> Passage given:

▼

The Opposition Leader will announce on Wednesday that his $640 million tax hit on banks will include a fighting fund for financial rights.

The Access to Justice package will help victims of banking misconduct to secure greater access to legal advice.

“These 200 extra lawyers will assist victims of bank and financial service provider misconduct by providing legal advice and running complex cases in court and through the Australian Financial Complaints Authority,” Shadow Attorney-General Mark Dreyfus said.

“Under new, improved AFCA compensation caps announced by Labor last week, these 200 extra lawyers will be able to help Australians claim up to $2 million in compensation for financial and non-financial loss.

“That’s an increase from a previous $500,000 compensation cap for consumer financial loss and $5000 for non-financial loss.”

Labor frontbencher Clare O’Neil said about 240,000 Australians are in need of financial rights legal advice every year, “but the sector is currently only able to service about 30,000 people”.

“These 200 additional financial rights lawyers will allow 150,000 more Australians to fight for their legal rights against banks and other credit providers every year,” she said.

“This is a once-in-a-generation chance to shift the balance back towards consumers. Labor will make sure you’re not on your own in a fight with the banks.”

On Monday, Mr Shorten announced a new bank tax set to gouge $640 million from big business to support victims of banking misconduct.

Companies to be hit by the new tax include financial institutions among Australia’s top-100 listed companies.

Smaller banks previously untouched by the banking levy will be hit by the new tax designed to raise $160 million a year for four years.

It will hit organisations, including AMP, that were savaged in the final report of the royal commission.

▲

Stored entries
▼

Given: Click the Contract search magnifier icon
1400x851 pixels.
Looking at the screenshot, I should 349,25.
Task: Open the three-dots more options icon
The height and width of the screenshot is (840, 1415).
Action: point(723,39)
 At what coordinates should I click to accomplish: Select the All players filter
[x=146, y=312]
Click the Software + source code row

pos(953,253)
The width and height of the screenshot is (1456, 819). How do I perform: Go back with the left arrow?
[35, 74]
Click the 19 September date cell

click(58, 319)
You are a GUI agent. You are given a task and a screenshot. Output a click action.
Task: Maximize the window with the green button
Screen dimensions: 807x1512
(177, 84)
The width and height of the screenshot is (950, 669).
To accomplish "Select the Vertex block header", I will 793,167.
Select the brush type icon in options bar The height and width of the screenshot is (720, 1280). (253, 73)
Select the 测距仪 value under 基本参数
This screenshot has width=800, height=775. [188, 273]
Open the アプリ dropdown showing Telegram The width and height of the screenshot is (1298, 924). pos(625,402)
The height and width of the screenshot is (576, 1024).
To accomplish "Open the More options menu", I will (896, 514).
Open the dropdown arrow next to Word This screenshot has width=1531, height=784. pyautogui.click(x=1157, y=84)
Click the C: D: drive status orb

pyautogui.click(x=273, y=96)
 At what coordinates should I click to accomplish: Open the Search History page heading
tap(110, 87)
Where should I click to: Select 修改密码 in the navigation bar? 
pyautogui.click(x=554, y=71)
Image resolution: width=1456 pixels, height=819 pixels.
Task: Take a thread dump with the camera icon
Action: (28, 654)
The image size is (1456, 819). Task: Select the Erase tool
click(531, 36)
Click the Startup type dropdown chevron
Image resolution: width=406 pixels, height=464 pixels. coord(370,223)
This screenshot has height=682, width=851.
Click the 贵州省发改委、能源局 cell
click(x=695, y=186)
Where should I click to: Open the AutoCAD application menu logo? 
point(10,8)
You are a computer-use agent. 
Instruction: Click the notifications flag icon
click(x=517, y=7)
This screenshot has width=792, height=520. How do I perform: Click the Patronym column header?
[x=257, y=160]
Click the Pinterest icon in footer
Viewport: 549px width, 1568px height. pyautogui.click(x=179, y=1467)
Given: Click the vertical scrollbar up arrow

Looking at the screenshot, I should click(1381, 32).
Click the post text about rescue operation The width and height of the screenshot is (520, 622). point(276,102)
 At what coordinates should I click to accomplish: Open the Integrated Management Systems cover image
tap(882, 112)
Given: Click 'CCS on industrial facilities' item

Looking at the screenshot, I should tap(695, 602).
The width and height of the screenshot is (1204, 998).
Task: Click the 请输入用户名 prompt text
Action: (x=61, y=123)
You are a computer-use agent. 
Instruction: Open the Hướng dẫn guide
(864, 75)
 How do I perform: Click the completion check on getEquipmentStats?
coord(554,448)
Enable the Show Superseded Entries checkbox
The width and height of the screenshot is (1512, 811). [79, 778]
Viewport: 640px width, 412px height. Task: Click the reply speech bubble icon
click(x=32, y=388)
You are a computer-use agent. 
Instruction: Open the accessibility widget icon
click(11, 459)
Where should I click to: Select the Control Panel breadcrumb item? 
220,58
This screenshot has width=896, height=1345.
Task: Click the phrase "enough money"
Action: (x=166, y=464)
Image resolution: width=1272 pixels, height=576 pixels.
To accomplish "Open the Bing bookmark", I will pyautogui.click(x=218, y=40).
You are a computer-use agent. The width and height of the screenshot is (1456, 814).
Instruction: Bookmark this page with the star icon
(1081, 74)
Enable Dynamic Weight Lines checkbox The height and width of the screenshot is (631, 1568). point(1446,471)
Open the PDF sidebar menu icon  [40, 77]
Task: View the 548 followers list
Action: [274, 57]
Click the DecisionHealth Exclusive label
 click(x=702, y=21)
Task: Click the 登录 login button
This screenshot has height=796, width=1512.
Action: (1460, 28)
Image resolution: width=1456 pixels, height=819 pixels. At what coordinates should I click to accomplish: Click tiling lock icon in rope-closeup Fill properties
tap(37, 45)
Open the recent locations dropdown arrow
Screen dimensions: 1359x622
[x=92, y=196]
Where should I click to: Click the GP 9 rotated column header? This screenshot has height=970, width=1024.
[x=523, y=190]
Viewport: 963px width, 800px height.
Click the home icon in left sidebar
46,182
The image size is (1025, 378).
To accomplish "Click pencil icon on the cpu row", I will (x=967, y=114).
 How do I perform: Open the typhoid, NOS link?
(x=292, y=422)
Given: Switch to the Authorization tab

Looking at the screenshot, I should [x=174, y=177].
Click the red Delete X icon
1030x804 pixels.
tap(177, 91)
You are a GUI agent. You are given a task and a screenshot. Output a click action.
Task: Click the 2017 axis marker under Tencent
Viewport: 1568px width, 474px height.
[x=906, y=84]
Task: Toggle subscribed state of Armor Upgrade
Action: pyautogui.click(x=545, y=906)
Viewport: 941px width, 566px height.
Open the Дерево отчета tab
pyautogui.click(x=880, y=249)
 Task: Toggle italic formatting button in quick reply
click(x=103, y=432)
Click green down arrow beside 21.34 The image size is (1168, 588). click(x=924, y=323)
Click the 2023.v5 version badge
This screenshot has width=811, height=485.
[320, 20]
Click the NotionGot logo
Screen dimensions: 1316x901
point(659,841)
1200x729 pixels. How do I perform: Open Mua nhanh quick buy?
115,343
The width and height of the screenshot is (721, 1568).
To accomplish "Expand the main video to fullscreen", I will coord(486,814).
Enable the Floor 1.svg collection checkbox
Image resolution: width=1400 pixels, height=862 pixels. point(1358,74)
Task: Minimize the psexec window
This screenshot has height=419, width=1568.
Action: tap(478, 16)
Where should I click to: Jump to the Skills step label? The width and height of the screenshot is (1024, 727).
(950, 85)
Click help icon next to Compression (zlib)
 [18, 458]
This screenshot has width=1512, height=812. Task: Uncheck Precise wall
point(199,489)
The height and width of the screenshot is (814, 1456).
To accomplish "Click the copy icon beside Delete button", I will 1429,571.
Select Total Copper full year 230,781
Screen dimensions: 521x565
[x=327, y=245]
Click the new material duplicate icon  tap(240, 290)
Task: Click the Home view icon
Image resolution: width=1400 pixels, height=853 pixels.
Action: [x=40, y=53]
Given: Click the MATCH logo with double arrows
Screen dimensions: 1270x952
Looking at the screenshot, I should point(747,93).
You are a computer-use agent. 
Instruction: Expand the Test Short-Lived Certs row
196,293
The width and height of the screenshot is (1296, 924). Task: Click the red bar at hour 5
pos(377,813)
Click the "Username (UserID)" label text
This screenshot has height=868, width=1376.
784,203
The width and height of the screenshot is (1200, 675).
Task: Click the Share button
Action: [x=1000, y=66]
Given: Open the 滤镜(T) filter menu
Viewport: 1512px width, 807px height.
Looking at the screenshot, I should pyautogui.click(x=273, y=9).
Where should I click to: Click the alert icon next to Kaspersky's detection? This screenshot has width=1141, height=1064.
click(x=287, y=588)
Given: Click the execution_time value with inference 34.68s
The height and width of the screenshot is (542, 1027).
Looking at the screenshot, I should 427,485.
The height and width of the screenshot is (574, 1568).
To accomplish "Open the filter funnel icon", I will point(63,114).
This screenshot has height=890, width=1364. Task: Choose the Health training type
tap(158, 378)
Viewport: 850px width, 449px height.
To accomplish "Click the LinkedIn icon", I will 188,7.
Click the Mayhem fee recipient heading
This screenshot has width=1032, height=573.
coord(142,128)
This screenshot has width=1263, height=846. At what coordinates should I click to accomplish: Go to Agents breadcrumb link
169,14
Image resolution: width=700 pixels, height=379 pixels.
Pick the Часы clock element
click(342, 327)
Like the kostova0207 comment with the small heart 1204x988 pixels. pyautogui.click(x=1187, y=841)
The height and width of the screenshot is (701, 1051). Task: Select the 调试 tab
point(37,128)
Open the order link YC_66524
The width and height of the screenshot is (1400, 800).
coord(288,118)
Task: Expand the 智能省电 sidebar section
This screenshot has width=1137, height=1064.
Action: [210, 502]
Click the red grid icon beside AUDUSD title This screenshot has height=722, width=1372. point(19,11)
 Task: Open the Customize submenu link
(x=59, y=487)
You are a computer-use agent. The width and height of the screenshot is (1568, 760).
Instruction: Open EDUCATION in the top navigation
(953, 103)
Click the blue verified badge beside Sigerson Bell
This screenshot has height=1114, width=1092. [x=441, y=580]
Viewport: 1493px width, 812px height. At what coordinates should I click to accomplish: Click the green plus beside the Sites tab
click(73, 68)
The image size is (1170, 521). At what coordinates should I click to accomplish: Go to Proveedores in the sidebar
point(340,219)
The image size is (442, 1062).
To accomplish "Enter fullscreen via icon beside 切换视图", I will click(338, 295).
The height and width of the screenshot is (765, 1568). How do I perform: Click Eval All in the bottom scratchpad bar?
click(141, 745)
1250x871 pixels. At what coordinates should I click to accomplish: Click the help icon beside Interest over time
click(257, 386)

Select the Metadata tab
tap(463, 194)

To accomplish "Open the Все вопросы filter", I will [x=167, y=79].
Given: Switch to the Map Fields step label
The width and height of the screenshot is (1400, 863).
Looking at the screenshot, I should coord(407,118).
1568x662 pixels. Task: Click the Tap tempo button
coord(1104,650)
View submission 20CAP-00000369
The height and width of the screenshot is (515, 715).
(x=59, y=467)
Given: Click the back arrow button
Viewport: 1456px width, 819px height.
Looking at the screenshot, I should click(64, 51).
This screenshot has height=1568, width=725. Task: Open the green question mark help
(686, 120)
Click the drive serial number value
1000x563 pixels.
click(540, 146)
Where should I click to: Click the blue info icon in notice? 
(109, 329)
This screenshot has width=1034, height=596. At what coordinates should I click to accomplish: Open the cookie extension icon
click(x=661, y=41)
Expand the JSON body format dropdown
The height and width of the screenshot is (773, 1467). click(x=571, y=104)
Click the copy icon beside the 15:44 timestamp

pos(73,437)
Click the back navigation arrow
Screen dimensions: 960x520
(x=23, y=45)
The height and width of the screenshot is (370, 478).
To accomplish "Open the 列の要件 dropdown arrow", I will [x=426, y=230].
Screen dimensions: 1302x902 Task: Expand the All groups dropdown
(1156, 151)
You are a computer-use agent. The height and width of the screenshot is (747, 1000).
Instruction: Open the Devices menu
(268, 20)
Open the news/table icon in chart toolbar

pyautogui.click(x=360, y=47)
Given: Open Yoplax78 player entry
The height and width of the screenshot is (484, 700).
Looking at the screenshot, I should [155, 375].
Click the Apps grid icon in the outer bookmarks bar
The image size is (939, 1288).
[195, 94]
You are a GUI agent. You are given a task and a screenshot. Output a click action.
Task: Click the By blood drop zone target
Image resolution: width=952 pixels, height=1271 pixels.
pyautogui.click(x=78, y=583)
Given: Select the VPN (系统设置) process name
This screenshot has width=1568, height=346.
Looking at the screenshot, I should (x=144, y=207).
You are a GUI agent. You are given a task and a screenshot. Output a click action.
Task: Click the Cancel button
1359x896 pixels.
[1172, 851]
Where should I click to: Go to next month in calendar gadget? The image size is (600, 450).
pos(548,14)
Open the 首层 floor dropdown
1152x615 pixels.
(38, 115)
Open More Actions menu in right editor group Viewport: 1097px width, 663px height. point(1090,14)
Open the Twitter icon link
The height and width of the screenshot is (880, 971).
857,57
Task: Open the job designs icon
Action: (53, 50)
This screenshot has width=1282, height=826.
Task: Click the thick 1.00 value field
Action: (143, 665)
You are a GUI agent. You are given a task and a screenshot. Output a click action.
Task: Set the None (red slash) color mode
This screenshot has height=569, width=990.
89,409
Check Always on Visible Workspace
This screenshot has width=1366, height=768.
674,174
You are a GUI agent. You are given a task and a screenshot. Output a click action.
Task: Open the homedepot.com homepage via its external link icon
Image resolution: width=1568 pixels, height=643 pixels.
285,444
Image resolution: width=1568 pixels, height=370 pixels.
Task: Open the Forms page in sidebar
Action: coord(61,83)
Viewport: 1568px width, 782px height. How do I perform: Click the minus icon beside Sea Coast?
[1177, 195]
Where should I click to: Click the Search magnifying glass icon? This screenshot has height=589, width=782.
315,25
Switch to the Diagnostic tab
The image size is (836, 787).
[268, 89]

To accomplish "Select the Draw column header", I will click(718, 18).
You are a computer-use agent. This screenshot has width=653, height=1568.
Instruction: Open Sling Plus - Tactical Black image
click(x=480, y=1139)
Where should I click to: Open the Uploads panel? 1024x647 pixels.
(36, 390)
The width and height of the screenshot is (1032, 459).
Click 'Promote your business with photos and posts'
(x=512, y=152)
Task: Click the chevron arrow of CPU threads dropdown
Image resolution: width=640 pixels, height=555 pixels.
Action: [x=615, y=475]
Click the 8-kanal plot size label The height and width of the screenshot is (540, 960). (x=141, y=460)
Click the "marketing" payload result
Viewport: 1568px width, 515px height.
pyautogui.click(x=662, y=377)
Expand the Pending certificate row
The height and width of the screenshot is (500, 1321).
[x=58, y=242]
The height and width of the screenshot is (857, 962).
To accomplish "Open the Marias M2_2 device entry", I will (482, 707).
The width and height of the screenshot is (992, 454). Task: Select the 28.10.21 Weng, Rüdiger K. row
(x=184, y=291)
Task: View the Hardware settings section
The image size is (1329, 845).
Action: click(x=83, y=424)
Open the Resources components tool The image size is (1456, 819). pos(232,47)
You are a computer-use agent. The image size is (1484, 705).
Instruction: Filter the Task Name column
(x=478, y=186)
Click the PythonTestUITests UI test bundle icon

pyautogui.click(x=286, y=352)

▲

> Exercise 1:
List every distinct dollar amount stated in the bank tax article.
> Exercise 2:
In the bank tax article, about how many Australians does Clare O'Neil say need financial rights legal advice every year?
> Exercise 3:
Reproduce word for word the part of the bank tax article between "On Monday, Mr Shorten" and "for four years.", inclusive.

> Written answer 1:
$640 million, $2 million, $500,000, $5000, $160 million

> Written answer 2:
About 240,000 Australians.

> Written answer 3:
On Monday, Mr Shorten announced a new bank tax set to gouge $640 million from big business to support victims of banking misconduct.

Companies to be hit by the new tax include financial institutions among Australia’s top-100 listed companies.

Smaller banks previously untouched by the banking levy will be hit by the new tax designed to raise $160 million a year for four years.